Lorenzo Riggi di Geopolitica.info in esclusiva ai nostri microfoni: “Chiedendo il cessate il fuoco prima dei negoziati ha fatto un favore alla Russia”.
Sta facendo molto discutere la visita del presidente ungherese Orban in Ucraina. In particolare da Kiev sono arrivate dure critiche al numero uno di Budapest e sminuite le parole detto dallo stesso premier subito dopo l’incontro con Zelensky.
Si tratta comunque di un passaggio importante nel racconto di questa guerra, che ormai va avanti da oltre due anni, visto che Orban è stato uno dei politici contrari al sostegno a Kiev. Ai nostri microfoni è intervenuto Lorenzo Riggi, responsabile desk Russia del Centro Studi Geopolitica.info, per fare il punto della situazione dopo la visita del premier magiaro in Ucraina.
Lorenzo Riggi, partiamo dal significato della visita di Orban in Ucraina.
“Possiamo dire che è stato davvero qualcosa di particolare se pensiamo che Orban in questi mesi si è sempre opposto al sostegno all’Ucraina. Un’altra cosa da sottolineare è che Kiev ha cercato di sminuire le parole dette da Orban subito dopo l’incontro“.
Orban che ha chiesto un cessate il fuoco.
“Precisamente Orban ha chiesto un cessate il fuoco per aprire i negoziati, che è poi la linea di Mosca. Bisogna precisare una cosa: arrivare ad uno stop della guerra prima della trattative significherebbe permettere ai russi di mantenere quello che ha conquistato durante il conflitto. La posizione di Kiev, invece, è un’altra: iniziare i negoziati a prescindere e solamente dopo l’accordo riporre definitivamente le armi“.
Quindi si può dire che Orban sposa la linea di Mosca?
“Non possiamo dirlo con tanta chiarezza e fermezza, ma sicuramente ha un approccio pragmatico alla risoluzione del conflitto. E nel dire procediamo con il cessate il fuoco fa un assist a Mosca“.
Nel quadro internazionale attuale che significato possiamo dare alla visita di Orban in Ucraina?
“Bisogna dire che Zelensky è al lavoro per saldare il sostegno dell’Unione Europea e Orban non è sicuramente l’interlocutore più semplice.
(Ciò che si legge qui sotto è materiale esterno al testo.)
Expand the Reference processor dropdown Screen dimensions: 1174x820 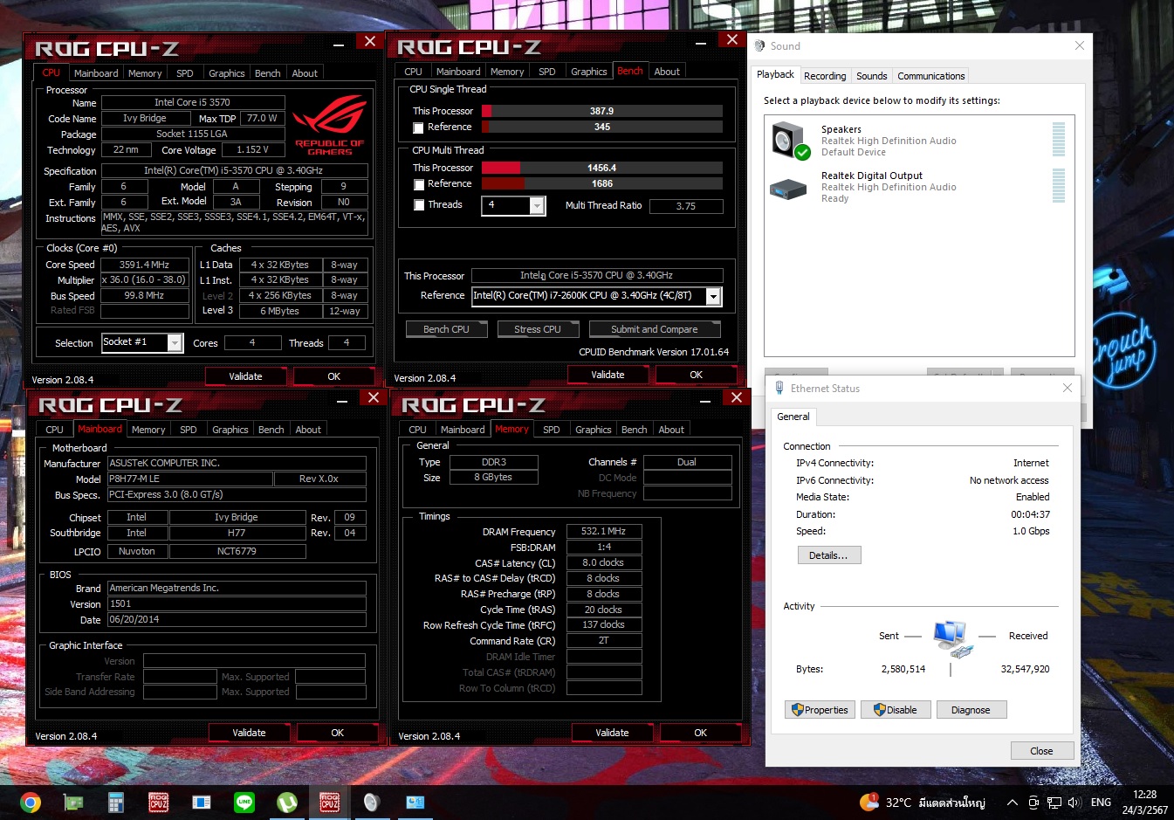pyautogui.click(x=713, y=297)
Senza dimenticare che subito dopo l’incontro il ministro degli Esteri ungherese si è confrontato con Lavrov, l’omonimo russo. In ottica più ampia il timore del presidente ucraino è che il sostegno dell’Ue possa venire meno a causa della crescita di movimenti critici contro Kiev. E’ un rischio assolutamente concreto e reale“.
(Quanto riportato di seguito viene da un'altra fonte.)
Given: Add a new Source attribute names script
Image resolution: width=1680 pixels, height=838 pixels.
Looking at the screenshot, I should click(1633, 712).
Sul campo ci sono novità particolari?
“Per il momento no. Non abbiamo avanzate significative. Gli ucraini hanno contrattaccato al Nord del Paese e i russi pressano nel Donbass. Siamo comunque sull’ordine di 500-600 metri di avanzamento a settimana. Da sottolineare che Mosca è ormai all’offensiva da tre o quattro mesi. Quindi non è da escludere che siamo vicini al picco di questo attacco. A prescindere da ciò, la Russia sta dimostrando di avere maggiore disponibilità di uomini e di risorse in questa fase rispetto all’Ucraina“.
Offensiva che potrebbe essere decisiva?
“Assolutamente no. Quello che i russi potrebbero fare è mettere in difficoltà tutte le strutture che alimentano lo sforzo ucraino nel Donbass. Ma comunque, come detto in precedenza, Mosca si muove lentamente“.
Possiamo dire che la svolta dovrebbe arrivare dopo le elezioni americane?
“Probabilmente sì, anche se non mi aspetto un qualcosa di radicale. Sicuramente con una elezione di Trump, gli Stati Uniti avrebbero un approccio più pragmatico alla risoluzione del conflitto. L’Ucraina potrebbe essere disposta a cedere qualcosa in più ai russi“.
Una soluzione che avrebbe delle conseguenze su Zelensky?
“Dipende sempre dalle condizioni di pace. Zelensky è l’unico che ha la caratura morale e politica per sedersi al tavolo e trattare. In più ad oggi non ci sono figure di grande rilievo che possano contrastarlo“.